In liberal democracy there are rights which individuals have as individuals, even if they are in a minority. These rights are said to be inalienable and cannot, therefore, theoretically speaking, be violated, even by the overwhelming majority of the population. Such violation, even if embodied in a constitution, makes the government undemocratic, even tyrannical. One might think that the idea of inalienable rights is not compatible with the basic concept of democracy as rule of the people, because if the people choose, by majority vote, to deny some section of the population some of what the liberals call their human rights, then that is the rule of the people, and it would thus be undemocratic to not to let it pass. But on close inspection one can see that this is not so. It is not so because the concept of democracy entails that of equality. It is because the people are equal in having the right to express their opinion as to how they should be ruled that democracy is the rule of the people. But surely individuals have rights that are more basic than participating in decision-making whether directly or indirectly. To participate they must be alive, they must be able to express themselves, and so on. There is thus no contradiction between the concept of democracy or Shura and the idea of inalienable rights that sets limits on majority rule, because the former is more basic to democracy than the latter.
If I am right in saying that these values are entailed by democracy and Shura, it follows that absolute democracy, that is not constrained by those values, is a contradiction in terms.
Islamic Shura agrees with liberal democracy that among the important issues to be decided by the people is that of choosing their rulers. This was understood from the fact that the Prophet chose not to appoint his successor, but left it to the Muslims to do so, and this was what they did in a general meeting in Al-Madinah. When it was reported to `Umar, the second Caliph, that someone said that if `Umar died he would give allegiance to so-and-so as Caliph, he got very angry and said that he would warn the Muslims “against those who want to forcibly deny them (their right)”. He later made a public speech in which he said: If a person gives allegiance to a man, as ruler, without a consultative approval of the Muslims, `ala ghayri ma Shurati-n min al muslimeen, then neither he nor the man to whom the allegiance is given should be followed. (Bukhari)

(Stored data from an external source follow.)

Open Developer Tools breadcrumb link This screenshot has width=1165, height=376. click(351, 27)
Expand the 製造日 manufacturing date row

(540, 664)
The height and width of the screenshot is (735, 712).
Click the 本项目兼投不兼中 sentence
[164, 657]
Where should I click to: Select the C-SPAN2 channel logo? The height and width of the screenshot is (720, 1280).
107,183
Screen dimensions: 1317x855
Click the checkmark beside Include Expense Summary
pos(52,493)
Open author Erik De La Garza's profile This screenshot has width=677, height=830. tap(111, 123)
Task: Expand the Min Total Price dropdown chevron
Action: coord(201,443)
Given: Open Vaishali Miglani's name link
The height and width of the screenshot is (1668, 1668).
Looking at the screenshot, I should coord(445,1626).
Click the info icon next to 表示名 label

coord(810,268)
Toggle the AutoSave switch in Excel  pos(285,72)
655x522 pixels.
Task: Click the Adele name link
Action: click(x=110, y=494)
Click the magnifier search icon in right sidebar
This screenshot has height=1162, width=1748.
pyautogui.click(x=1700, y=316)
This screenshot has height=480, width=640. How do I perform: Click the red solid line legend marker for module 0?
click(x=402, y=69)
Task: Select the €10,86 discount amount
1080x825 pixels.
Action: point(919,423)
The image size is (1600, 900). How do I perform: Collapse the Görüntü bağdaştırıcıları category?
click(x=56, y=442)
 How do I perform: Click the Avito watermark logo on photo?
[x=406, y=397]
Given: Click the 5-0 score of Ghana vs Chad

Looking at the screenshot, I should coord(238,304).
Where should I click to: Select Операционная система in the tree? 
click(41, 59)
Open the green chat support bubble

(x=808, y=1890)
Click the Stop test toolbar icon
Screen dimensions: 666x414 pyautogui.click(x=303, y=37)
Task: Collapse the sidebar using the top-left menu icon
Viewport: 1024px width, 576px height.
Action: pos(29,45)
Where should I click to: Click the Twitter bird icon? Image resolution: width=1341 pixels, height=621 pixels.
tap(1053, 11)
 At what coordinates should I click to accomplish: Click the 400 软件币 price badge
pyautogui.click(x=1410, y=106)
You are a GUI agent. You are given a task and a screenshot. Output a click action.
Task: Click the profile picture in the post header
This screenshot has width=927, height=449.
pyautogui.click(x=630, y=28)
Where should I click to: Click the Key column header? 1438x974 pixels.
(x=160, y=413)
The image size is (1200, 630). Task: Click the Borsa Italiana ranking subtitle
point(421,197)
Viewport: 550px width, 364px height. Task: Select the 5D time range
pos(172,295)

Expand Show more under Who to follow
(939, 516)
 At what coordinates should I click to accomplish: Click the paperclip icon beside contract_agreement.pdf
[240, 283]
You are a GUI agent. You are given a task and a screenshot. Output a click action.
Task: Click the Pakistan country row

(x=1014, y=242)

As far as my knowledge goes, the manner in which this public right is to be exercised, is not specified in any authoritative statements or practice. The first four, the rightly-guided, Caliphs were chosen in different ways.
Is the Islamic state democratic?
Can a country that abides by the principle of Shura constrained by Islamic values be described as democratic? Yes, if democracy is broadly defined in terms of decision-making by the people. No, if it is arbitrarily defined.
In judging which countries are democratic, we will use a strictly formal definition of democracy. A country is democratic if it grants people the right to choose their own government through periodic secret-ballot, multi-party elections on the basis of universal and equal adult suffrage. It could also have been specific on the periods of time between elections.
Why should the right to form political parties be a condition for democracy? Suppose that a country gave its people, as individuals, and not as party members, the right to freely choose their government, why should that exclude it from being democratic?
Why should government elections be periodic? Can’t a country be democratic and set no limit to the term of its ruler so long as he was doing his job in a satisfactory manner, but gave the elected body that chose him the power to remove him if and whenever they thought that he was no longer fit for the job?
Having said all this, I must add that I do not set any great store on the epithet ‘democratic’. What is important to me is the extent to which a country is Islamic, the extent to which it abides by Islamic principles, of which decision-making by the people is only one component and, though important, is not the most important.